Нас даже перестало смущать то, что у каждого есть свой отдельный, чуждый для другого мир.
Мы привыкли к этой мысли..." [Толстой Л. Н. Собр. соч. В 14-ти т., т. 3, с. 128.] Итог романа печальный (хотя по нашим сегодняшним представлениям его можно определить как оптимистический). Сохранилась семья, где растут дети, есть хороший, добрый отец и добрая, хорошая мать, но ушла любовь. Или иначе, скажем словами Сергея Михайловича: "Осталась любовь, по не та, осталось ее место, но она вся выболела, нет уж в ней силы и сочности, остались воспоминания и благодарность, но..." [Там же, с. 145.] В этом "но" героя толстовского романа заключен вопрос о счастье. Фокусирующий в себе человеческий, гуманистический смысл так называемой личной жизни, вопрос о счастье не может, не должен восприниматься как самоцельный, чисто "личный". Не случайно персонажи романа Л. Н. Толстого, сосредоточенные на сугубо личных переживаниях, не отвечают на него. Любовь, скажет философ, "для своей полноты нуждается в чем-то более высоком, чем рассмотрение ее самой по себе, ради нее самой" [Гегель. Работы разных лет. В 2-х т., т. 2, с. 323.], а Толстой убедительно подтвердит эту мысль в "Воскресении" художественным исследованием отношений Катюши Масловой и Нехлюдова.
При таком подходе к "вечной" теме любви и счастья становится понятно, почему Зилов терпит полный крах в личной жизни и почему именно в отношениях с женой проясняется до конца духовный смысл его драмы. Этот вконец изолгавшийся, непрерывно аффектирующий и разыгрывающий чувства, всегда взвинченно веселый и остроумный в общении человек многим еще может показаться правдивым, искренним в своих побуждениях, даже привлекательным или заслуживающим снисхождения, когда недостатки и изъяны его поведения нельзя не заметить и скрыть. Многим, но только не ей, Галине, жене. Она-то знает, точнее - чувствует, кто такой и что собой представляет в действительности Виктор Зилов. Ставшее образом жизни духовное иждивенчество и потребительство, отсутствие характера, размененного в ежедневной гонке за мелкими удовольствиями, - вот что такое Зилов и "зиловщина".
И когда он, впервые за многие годы, обнажает перед нею свою душу и искренне признается в своем крахе, уже поздно - она его не услышит. Слова раскаяния произносятся, как говорится, вдогонку уходящему поезду.

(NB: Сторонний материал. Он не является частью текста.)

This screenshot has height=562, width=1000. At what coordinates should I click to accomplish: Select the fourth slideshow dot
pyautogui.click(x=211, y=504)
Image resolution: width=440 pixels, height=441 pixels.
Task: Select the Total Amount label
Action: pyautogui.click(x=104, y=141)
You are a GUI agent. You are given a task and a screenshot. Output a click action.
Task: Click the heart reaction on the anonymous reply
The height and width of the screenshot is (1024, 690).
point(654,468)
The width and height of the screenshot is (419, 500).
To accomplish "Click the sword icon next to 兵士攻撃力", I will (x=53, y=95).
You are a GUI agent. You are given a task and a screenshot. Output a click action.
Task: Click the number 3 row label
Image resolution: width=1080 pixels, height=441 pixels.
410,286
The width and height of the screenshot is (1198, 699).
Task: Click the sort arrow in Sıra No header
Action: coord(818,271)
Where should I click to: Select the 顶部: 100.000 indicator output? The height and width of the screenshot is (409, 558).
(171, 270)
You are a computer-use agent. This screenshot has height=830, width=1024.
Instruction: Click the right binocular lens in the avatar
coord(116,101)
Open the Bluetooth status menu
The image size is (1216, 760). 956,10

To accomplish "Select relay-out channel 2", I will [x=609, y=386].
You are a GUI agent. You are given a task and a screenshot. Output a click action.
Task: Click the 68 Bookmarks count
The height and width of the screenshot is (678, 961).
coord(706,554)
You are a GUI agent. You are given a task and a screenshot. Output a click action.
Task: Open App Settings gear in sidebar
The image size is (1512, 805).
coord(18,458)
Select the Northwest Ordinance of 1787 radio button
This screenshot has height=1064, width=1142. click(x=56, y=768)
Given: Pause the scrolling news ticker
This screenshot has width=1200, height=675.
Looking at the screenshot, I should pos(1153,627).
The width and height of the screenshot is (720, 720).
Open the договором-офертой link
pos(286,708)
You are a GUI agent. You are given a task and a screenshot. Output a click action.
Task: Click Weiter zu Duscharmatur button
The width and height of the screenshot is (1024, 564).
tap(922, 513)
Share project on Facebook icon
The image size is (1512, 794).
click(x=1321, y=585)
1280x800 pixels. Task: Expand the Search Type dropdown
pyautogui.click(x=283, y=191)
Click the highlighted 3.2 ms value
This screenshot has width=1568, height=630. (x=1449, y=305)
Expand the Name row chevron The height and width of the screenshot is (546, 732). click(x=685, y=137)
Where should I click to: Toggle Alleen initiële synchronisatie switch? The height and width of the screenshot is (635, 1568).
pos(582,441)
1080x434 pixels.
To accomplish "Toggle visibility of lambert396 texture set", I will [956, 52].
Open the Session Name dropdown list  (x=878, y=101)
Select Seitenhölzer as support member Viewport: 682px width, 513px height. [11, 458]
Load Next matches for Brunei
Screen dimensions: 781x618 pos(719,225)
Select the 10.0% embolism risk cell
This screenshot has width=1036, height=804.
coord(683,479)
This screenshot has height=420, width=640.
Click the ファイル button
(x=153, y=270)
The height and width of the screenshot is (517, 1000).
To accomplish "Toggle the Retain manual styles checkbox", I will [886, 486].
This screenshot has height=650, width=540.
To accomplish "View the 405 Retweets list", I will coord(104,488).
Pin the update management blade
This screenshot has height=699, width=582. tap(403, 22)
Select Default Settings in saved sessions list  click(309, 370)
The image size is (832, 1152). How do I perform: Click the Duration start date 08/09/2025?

Но понятием "зиловщина" Зилов полностью не охватывается и не исчерпывается (как "хлестаковщиной" Хлестаков, "обломовщиной" - Обломов), ибо есть в нем нечто, что делает его человеком живым, с не убитым нравственным нервом в душе, способным посмотреть истине в лицо. Помимо "вины" у такого рода людей есть еще "беда", с которой они собственными усилиями вряд ли справятся. Велики возможности морали, нравственного воспитания и самовоспитания. Но они не беспредельны. Тем более, как убеждает практика, моральные проблемы всегда упираются в проблемы социальные.